INVESTIGADORES
LOMOVASKY Betina Judith
congresos y reuniones científicas
Título:
Climate forcing of growth in the bivalve Eurhomalea exalbida from the Beagle Channel, Tierra del Fuego
Autor/es:
THOMAS BREY,; BETINA JUDITH LOMOVASKY; LOHMANN, G.; KLÜGEL, A.
Lugar:
Kiel, Alemania
Reunión:
Simposio; 42td European Marine Biology Symposium; 2007
Resumen:
Life is shaped by the interaction between individual capabilities and environmental constraints on both evolutionary and individual time scales. Therefore, understanding the present ecological and ecophysiological status of an organism requires information on its past life history.

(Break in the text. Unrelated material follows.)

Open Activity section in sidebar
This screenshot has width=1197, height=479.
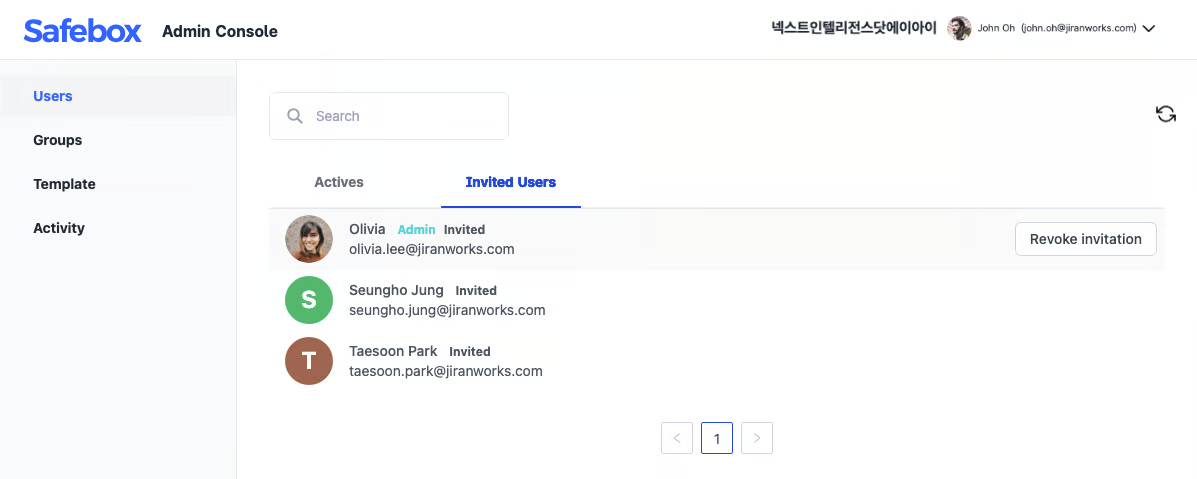(59, 228)
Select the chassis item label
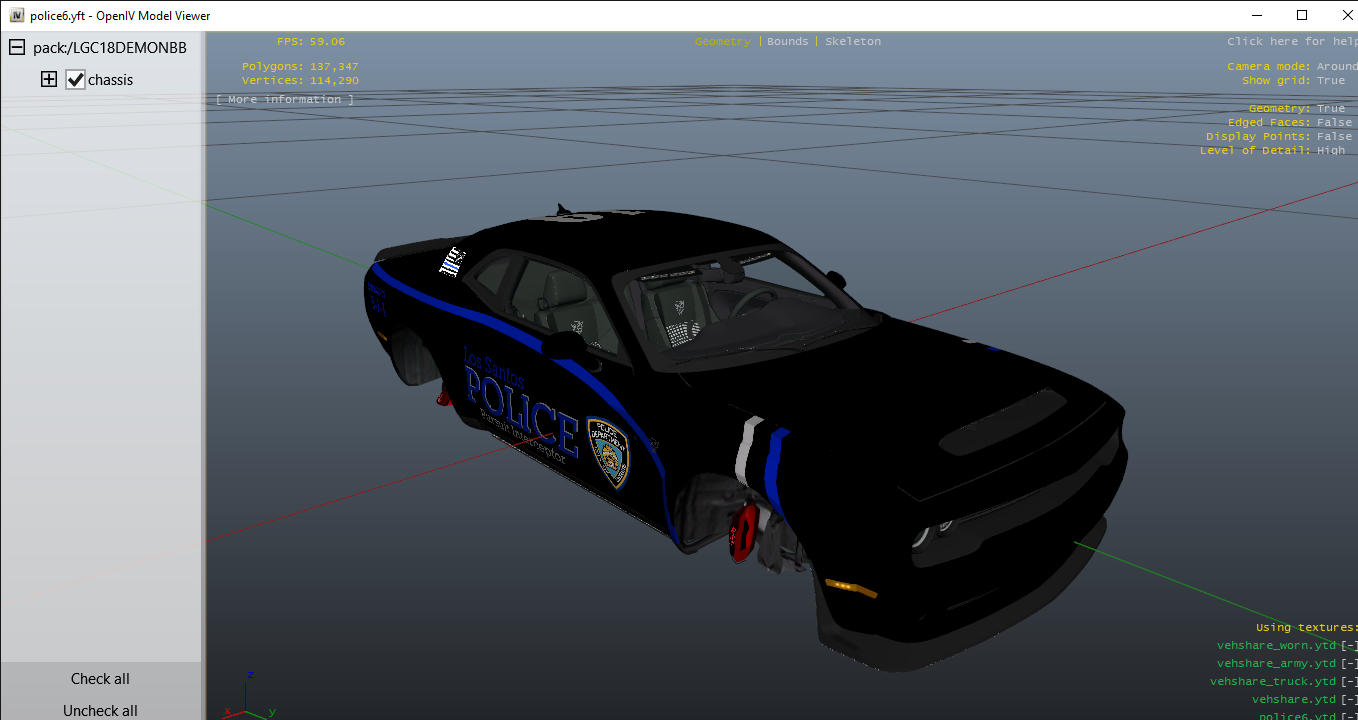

On the other hand, if we can model environmental effects on an organism’s biology and ecology, we can link organism history to environmental history. This will facilitate the prediction of future environmental change effects on the individual, population and ecosystem level. Enduring hard structures of long-lived organisms can serve as archives of growth history and of environmental conditions during lifetime, which are reflected in morphological, elemental and isotopic parameters in shells and skeletons. Here we present a 72-year chronology of shell growth in the shallow water venerid bivalve Eurhomalea exalbida from the Beagle Channel. Long-term growth patterns in this mollusc are correlated to large-scale climate cycles represented by El Niño Southern Oscillation and by the Interdecadal Pacific Oscillation. We discuss whether this signal is mediated through oceanographical or through meteorological coupling processes. Moreover, the growth chronology indicates an overall increase in annual shell growth during the last 50 years that may be indicative of local effects of global warming.